── RECORD LIST

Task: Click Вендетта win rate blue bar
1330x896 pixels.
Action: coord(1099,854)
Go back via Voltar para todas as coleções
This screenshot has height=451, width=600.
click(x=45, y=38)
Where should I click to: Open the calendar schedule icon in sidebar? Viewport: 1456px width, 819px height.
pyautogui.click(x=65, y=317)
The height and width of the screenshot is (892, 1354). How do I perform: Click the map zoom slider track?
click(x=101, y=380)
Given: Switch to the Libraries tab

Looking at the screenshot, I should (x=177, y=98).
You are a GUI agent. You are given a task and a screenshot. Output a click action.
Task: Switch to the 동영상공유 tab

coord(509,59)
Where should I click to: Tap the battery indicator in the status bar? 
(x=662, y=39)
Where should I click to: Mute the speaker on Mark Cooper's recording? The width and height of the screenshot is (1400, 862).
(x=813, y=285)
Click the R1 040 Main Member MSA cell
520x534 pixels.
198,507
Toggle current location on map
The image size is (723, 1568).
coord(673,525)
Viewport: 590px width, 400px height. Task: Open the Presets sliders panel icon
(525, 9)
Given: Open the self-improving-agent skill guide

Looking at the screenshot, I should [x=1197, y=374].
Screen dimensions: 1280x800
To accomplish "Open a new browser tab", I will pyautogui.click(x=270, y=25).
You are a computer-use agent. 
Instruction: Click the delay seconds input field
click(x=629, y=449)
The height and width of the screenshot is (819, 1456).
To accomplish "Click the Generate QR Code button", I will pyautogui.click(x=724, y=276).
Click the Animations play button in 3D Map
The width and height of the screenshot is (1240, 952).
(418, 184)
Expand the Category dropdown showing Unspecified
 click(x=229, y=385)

────

## WHAT YOU SHOULD DO:
Copy the material from the line containing "You are a computer-use agent." through the line containing "click(x=629, y=449)", both ends included, and offset every coordinate in the answers by adding 101 to each number.

## EXERCISE OUTPUT:
You are a computer-use agent. 
Instruction: Click the delay seconds input field
click(x=730, y=550)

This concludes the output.